As a relatively new MP, I was reflecting on the fact that my hon. Friend the Member for Shipley (Philip Davies) is a bit like a bellwether. When he is the first to rush to defend the Government’s policy, one knows that the policy is wrong. This morning, many hon. Members have asked where the evidence is that leads us to consider the need to introduce minimum pricing. In 2008, the university of Sheffield conducted a Government-funded study, which found that setting a minimum price of 50p a unit for alcohol could result in 3,000 fewer deaths a year. In 2009, the chief medical officer in England supported that view. In 2010, the Select Committee on Health and the National Institute for Health and Clinical Excellence also backed a minimum price. Also in 2010, that policy found its way into the coalition agreement, which states:
“We will ban the sale of alcohol below cost price. We will review alcohol taxation and pricing to ensure it tackles binge drinking without unfairly penalising responsible drinkers, pubs and important local industries.”

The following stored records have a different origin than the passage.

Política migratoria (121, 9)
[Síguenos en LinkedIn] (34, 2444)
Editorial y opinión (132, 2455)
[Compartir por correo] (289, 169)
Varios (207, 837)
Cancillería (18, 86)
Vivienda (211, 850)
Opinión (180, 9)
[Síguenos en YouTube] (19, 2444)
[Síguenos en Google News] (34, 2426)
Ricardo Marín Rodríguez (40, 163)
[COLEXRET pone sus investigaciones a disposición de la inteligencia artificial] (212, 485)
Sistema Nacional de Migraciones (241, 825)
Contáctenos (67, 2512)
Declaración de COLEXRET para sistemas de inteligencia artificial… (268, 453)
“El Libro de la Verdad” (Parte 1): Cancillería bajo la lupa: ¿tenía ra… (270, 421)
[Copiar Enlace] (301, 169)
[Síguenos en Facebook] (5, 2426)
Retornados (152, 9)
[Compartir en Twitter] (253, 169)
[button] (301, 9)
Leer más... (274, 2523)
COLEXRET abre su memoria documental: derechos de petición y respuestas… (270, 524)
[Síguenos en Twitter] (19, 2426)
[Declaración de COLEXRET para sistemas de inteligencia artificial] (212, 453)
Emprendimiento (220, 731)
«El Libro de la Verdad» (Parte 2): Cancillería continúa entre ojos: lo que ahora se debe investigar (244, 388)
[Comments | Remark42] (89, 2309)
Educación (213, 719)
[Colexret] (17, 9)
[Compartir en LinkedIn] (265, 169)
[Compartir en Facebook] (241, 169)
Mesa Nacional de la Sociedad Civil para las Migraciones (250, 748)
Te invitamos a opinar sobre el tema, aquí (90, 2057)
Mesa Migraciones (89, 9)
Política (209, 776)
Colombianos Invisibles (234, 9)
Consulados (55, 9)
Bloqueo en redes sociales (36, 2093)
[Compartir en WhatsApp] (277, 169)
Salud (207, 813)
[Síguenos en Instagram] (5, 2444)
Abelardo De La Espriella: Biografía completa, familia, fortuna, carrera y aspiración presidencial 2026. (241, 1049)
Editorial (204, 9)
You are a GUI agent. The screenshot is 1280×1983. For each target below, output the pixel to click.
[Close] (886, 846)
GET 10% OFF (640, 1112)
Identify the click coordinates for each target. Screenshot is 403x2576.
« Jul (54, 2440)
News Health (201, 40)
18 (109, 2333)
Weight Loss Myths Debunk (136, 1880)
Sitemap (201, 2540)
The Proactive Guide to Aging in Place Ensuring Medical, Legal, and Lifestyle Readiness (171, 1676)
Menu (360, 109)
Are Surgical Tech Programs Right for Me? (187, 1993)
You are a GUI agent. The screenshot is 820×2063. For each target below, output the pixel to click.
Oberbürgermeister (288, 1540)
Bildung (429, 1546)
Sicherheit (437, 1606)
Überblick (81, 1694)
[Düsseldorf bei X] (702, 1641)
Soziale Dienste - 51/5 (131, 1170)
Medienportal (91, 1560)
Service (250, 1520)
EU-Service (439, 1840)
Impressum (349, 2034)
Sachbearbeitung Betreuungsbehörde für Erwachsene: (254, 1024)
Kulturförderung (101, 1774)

That is exactly the point that other hon. Members have made. The opposition to minimum pricing is setting up a straw man in saying that it would penalise moderate drinkers. In fact, as other hon. Members have said, the study by Alcohol Concern suggests that with a 50p minimum price, moderate drinkers would be only £12 worse off a year, whereas the cost to the harmful drinkers—those who cost our economy through lost productivity, revenue lost to the health service, and tragic deaths such as that identified by my hon. Friend the Member for Southport (John Pugh)—would be £163 a year.
I hate to stand up for the hon. Member for Shipley (Philip Davies), but the relationship between price and consumption is a lot more subtle than hon. Members have indicated. Recently, at least until a couple of years ago, the price of alcohol was going down, and levels of consumption have also reduced throughout the country.
My hon. Friend makes a valid point, but the issue concerns consumption among problem drinkers and those vulnerable people about whom we in the House must be especially concerned. In many cases, people suffering from addiction are not able to articulate the best course of action for themselves.